School of Chemical Sciences, The University of Auckland , 23 Symonds Street, Auckland, New Zealand.
School of Applied Sciences, Auckland University of Technology , 34 St Paul Street, Auckland, New Zealand.
J Agric Food Chem. 2016 Jun 1;64(21):4327-35. doi: 10.1021/acs.jafc.6b00046. Epub 2016 May 17.

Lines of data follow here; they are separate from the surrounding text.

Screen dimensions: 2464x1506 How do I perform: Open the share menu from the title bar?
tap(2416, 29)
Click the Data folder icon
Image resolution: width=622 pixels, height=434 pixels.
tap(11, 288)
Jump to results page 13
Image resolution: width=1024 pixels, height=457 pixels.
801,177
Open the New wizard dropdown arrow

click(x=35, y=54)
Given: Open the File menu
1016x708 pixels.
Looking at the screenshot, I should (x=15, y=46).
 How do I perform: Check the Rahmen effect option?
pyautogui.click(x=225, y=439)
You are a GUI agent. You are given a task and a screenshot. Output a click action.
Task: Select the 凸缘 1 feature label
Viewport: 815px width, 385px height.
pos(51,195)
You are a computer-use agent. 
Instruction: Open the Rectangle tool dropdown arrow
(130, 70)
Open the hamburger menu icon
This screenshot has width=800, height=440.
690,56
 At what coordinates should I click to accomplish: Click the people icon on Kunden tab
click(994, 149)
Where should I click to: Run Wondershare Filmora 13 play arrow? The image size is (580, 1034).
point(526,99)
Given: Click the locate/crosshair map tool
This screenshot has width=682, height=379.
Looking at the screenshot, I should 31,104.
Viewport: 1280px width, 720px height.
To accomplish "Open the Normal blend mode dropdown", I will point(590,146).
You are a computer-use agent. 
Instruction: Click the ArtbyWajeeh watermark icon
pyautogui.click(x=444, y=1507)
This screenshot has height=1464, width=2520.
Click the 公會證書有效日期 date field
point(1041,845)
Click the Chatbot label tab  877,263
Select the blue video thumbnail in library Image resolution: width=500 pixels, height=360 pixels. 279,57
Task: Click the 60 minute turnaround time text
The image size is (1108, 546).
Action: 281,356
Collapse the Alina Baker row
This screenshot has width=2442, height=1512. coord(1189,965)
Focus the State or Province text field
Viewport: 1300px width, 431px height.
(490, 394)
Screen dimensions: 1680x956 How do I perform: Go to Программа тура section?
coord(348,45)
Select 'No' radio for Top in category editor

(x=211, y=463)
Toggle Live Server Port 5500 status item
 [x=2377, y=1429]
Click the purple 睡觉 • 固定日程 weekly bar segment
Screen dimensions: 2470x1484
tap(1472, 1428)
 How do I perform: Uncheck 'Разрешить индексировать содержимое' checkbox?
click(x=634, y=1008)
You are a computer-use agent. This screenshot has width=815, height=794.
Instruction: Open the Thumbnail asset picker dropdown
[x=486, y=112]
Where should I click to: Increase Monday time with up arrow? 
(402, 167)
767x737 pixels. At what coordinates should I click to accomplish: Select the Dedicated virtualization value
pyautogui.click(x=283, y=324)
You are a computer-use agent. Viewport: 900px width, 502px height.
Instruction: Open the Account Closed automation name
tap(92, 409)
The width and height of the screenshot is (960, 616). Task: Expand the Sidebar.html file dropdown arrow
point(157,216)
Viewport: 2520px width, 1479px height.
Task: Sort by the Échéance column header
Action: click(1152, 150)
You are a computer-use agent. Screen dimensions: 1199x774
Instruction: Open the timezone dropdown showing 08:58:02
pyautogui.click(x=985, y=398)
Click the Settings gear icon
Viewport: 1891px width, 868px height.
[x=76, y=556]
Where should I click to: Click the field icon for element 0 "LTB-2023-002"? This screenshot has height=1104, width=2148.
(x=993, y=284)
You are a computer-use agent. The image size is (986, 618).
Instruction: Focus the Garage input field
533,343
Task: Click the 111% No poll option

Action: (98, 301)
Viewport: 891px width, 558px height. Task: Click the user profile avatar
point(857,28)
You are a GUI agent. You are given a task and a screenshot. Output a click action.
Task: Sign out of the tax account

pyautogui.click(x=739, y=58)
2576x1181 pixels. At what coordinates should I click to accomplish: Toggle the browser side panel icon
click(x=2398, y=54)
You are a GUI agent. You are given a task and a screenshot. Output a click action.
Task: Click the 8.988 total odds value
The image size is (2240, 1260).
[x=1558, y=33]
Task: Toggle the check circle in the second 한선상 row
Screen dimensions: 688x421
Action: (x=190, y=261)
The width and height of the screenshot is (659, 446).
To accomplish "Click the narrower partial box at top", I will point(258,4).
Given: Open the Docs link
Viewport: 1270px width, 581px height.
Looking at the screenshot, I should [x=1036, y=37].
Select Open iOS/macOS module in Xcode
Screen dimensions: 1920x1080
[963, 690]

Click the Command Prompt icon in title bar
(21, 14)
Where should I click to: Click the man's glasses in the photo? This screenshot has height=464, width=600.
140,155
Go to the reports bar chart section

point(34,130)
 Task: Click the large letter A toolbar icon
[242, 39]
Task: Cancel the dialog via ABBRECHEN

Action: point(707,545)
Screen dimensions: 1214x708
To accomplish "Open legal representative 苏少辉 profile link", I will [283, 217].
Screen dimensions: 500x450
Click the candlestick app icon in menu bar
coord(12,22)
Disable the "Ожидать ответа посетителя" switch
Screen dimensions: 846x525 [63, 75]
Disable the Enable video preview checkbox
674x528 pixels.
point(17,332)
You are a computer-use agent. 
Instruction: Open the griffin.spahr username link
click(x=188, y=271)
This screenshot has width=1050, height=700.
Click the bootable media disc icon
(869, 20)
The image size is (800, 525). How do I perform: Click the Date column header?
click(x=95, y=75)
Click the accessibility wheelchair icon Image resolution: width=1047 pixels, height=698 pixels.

Ice crystal formation is of primary concern to the frozen food industry. In this study, the effects of antifreeze peptides (AFPs) on ice crystal formation were assessed in carrot during freezing and thawing. Three synthetic analogues based on naturally occurring antifreeze peptides were used in this study. The AFPs exhibited modification of ice crystal morphology, confirming their antifreeze activity in vitro. The ability of the synthetic AFPs to minimize drip loss and preserve color, structure, texture, and volatiles of frozen carrot was evaluated using the techniques of SEM, GC-MS, and texture analysis. The results prove the potential of these AFPs to preserve the above characteristics in frozen carrot samples.
冰晶形成是冷冻食品行业关注的主要问题。在这项研究中,评估了抗冻肽 (AFPs) 在冷冻和解冻过程中对胡萝卜冰晶形成的影响。本研究使用了三种基于天然抗冻肽的合成类似物。AFPs 改变了冰晶形态,证实了它们在体外的抗冻活性。使用扫描电子显微镜 (SEM)、气相色谱-质谱联用 (GC-MS) 和质地分析等技术,评估了合成 AFP 减少汁液流失和保持冷冻胡萝卜颜色、结构、质地和挥发性的能力。结果证明了这些 AFP 有潜力在冷冻胡萝卜样品中保持上述特性。